--- Start Raw data ---

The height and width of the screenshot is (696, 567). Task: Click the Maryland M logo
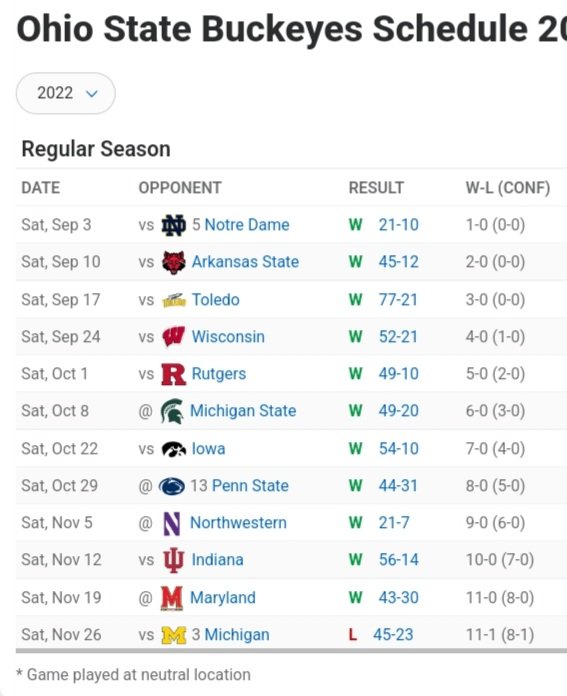(x=172, y=598)
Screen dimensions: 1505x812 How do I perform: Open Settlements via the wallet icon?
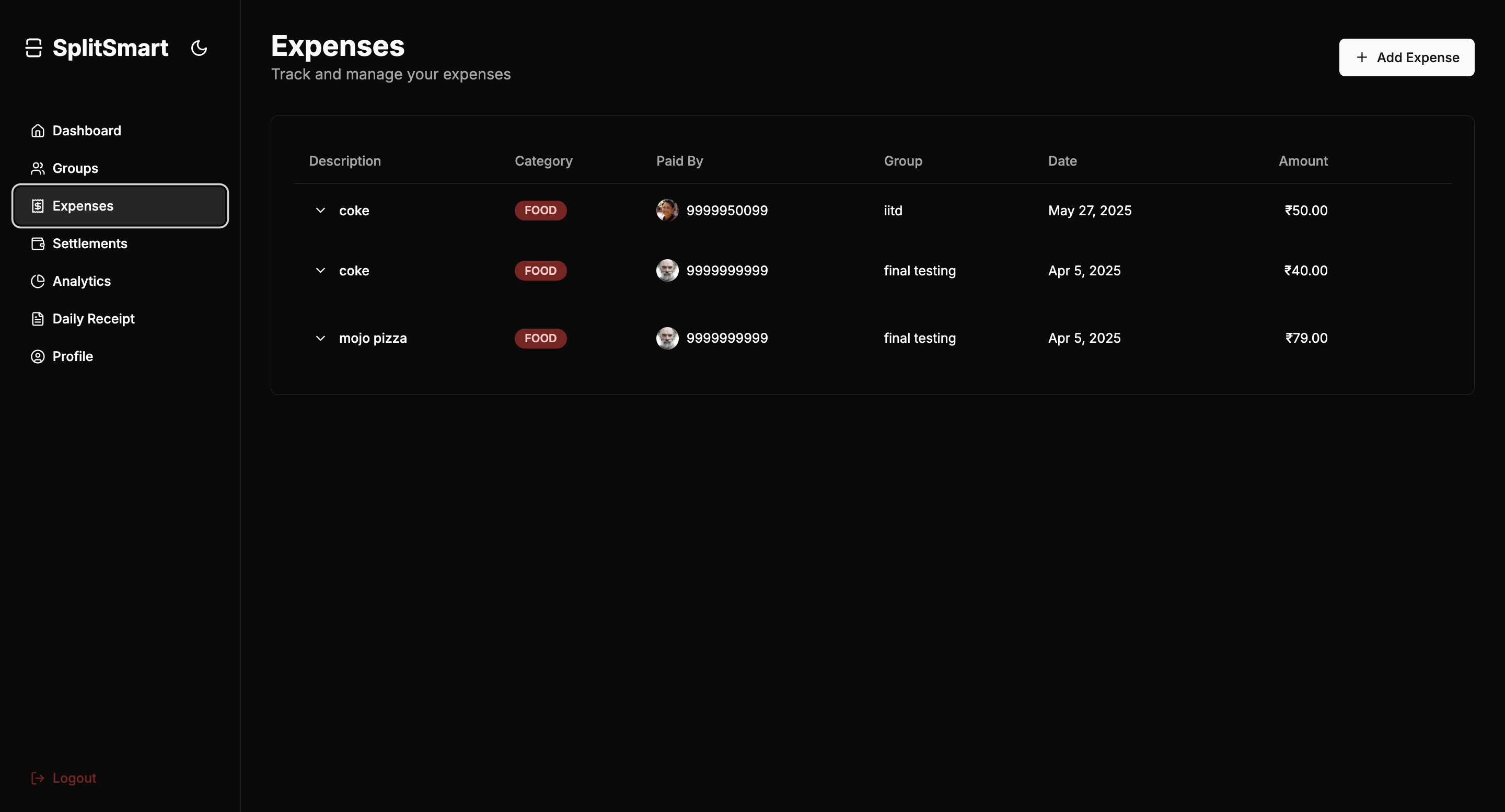(x=38, y=243)
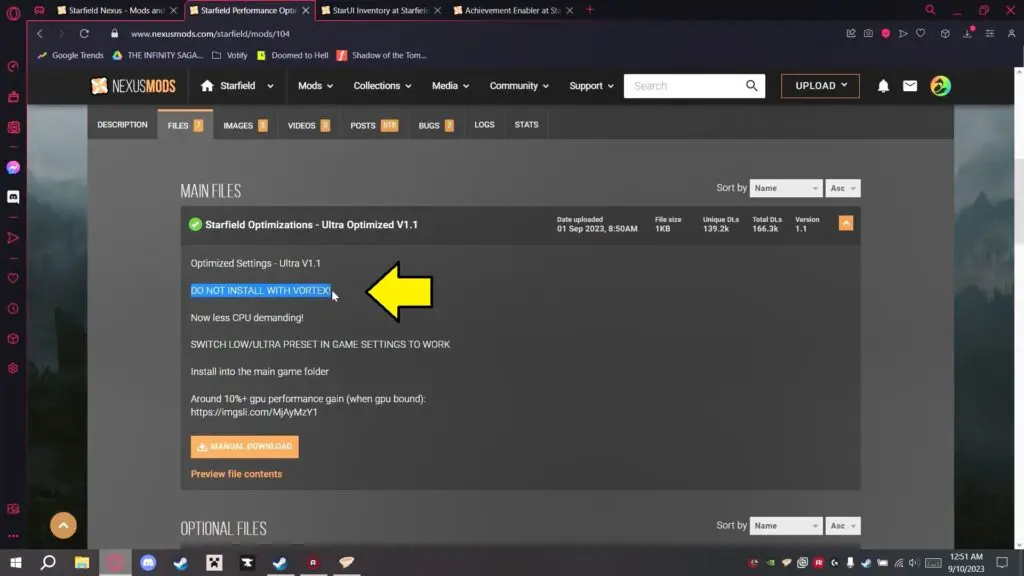The image size is (1024, 576).
Task: Open the main files Sort by Name dropdown
Action: [785, 188]
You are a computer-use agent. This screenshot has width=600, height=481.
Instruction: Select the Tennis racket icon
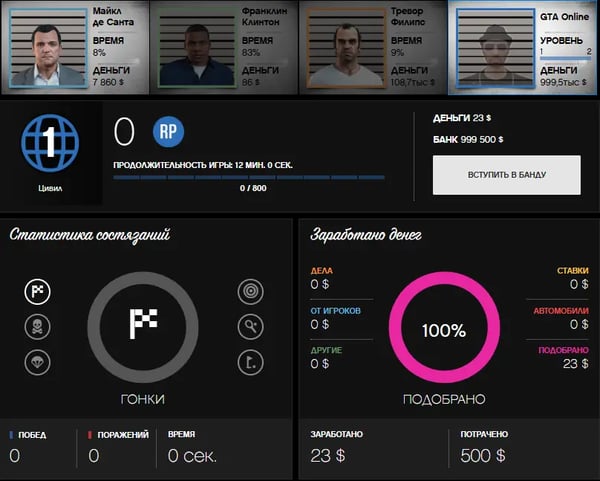[251, 326]
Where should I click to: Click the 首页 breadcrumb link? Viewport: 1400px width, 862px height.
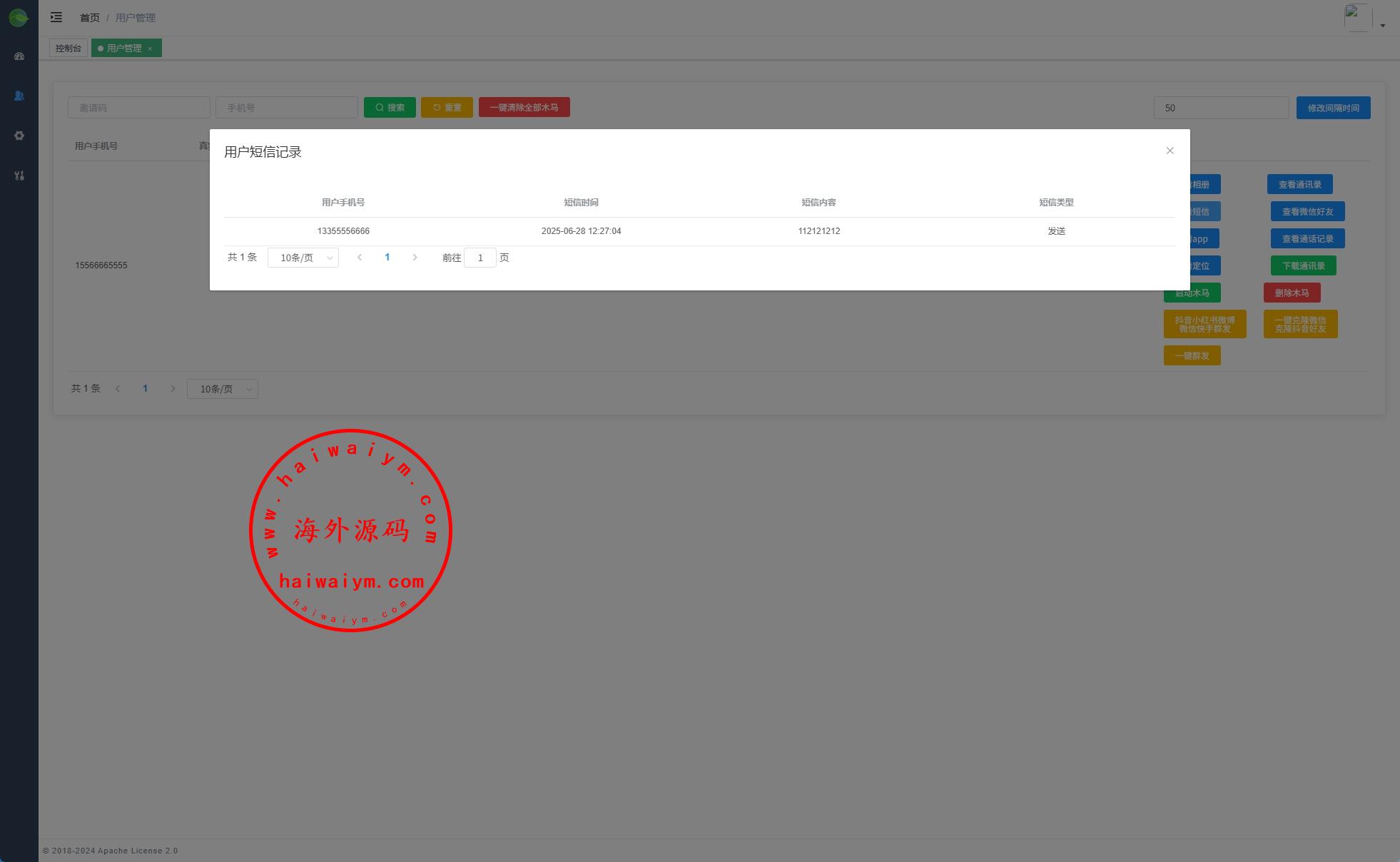tap(90, 18)
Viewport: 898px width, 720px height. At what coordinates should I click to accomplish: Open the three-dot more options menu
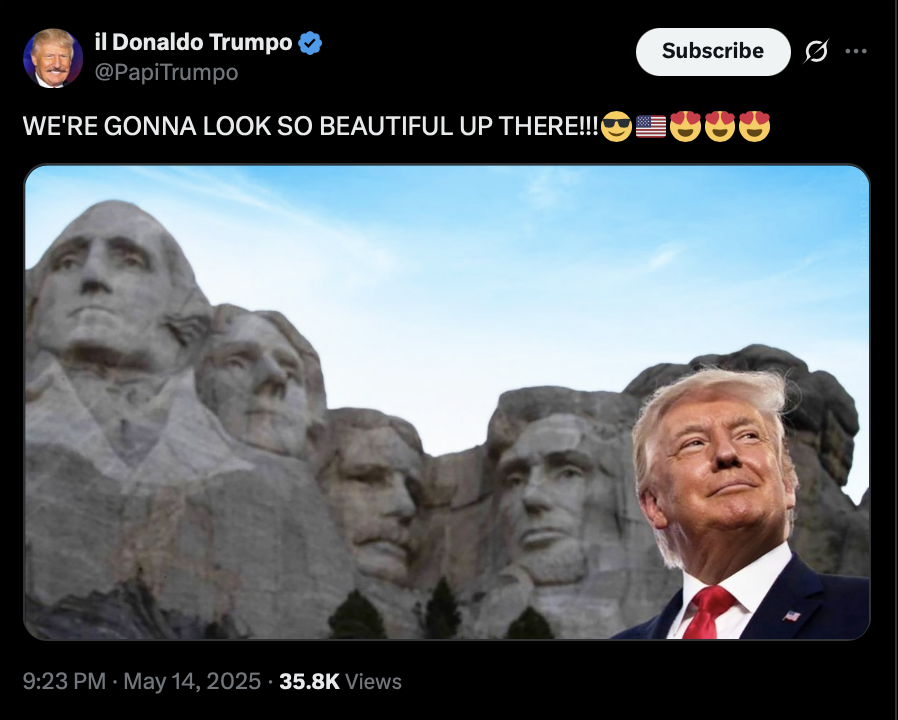coord(856,52)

--- End Raw data ---

▶ Short task:
Which lines of the records above contain the word "screenshot"? Copy each one in full.

▶ Answer in full:
The height and width of the screenshot is (696, 567). Task: Click the Maryland M logo
You are a computer-use agent. This screenshot has width=600, height=481.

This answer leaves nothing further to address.